G20: leaders will ignore history at world’s peril

Simon Benson

A clash of personalities between the leaders of the great powers was an inevitable outcome of the meeting of G20 heads in Hamburg.

US President Donald Trump assured it with his Poland speech marking out the contemporary existential battle over Western values and whether the will existed to protect them.

The drama has not been helped with the backdrop of violent clashes between police and protesters on the streets of the host city.

Not surprisingly, some officials are now talking of potential war on two fronts — global trade or conflict on the Korean peninsula.

There can be little doubt that this is shaping up as one of the most fractious meetings of the G20 since its inception.

What was first established as an economic forum, the 2017 summit has become a focal point for a range of increasingly bitter global divisions. At the centre of those divisions are the US, China, Russia and Europe.
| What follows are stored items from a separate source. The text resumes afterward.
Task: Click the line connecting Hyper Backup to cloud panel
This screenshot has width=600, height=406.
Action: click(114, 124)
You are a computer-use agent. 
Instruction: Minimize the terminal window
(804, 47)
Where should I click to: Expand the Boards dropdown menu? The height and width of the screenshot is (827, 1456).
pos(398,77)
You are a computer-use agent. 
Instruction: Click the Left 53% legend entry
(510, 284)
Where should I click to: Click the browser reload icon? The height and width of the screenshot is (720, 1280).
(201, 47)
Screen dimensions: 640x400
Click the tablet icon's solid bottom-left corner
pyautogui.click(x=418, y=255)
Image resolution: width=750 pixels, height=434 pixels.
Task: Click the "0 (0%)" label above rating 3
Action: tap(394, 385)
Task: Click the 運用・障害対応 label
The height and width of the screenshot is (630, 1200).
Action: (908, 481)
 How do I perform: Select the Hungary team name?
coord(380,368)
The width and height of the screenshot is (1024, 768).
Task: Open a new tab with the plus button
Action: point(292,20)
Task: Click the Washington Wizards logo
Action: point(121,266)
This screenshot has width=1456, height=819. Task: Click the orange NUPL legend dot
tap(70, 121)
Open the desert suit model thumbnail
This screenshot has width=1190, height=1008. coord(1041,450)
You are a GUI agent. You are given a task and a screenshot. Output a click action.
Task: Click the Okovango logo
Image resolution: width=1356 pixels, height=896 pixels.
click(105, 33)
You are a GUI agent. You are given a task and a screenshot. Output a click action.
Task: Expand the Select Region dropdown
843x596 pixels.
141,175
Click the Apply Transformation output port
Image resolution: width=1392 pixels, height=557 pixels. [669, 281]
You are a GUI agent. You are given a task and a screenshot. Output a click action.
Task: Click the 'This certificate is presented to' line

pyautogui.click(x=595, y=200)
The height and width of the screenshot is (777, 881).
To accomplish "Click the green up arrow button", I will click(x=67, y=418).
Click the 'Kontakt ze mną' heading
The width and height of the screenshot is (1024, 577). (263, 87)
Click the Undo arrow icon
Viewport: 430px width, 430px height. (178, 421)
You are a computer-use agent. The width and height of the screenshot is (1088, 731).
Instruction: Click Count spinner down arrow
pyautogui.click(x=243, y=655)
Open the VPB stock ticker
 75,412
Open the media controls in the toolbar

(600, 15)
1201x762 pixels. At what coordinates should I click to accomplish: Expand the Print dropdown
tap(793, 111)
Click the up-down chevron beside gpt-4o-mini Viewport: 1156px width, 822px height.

The question is where the US under the Trump presidency will sit in relation to the foremost geopolitical and geo-economic issues facing the world, whether it be North Korea, Syria, economic isolationism, climate change or, as he suggests, the fight for the survival of Western civilisation.

Every country represented here, including Australia, has skin in the game and a sovereign interest in the outcome.

As one G20 official said, history is a better predictor of things than Twitter. As the saying goes, history is the butcher’s bench. History suggests that the precursors for conflict are real. The analogy has been drawn, not for the first time, with the seminal tome The Guns of August.

A pivotal question was posed by the author Barbara Tuchman about the outbreak of war in 1914.

The great powers of the time did little to prevent it, yet none could sufficiently explain why. Sleepwalking towards catastrophe.

It is a metaphor again being used, a century later.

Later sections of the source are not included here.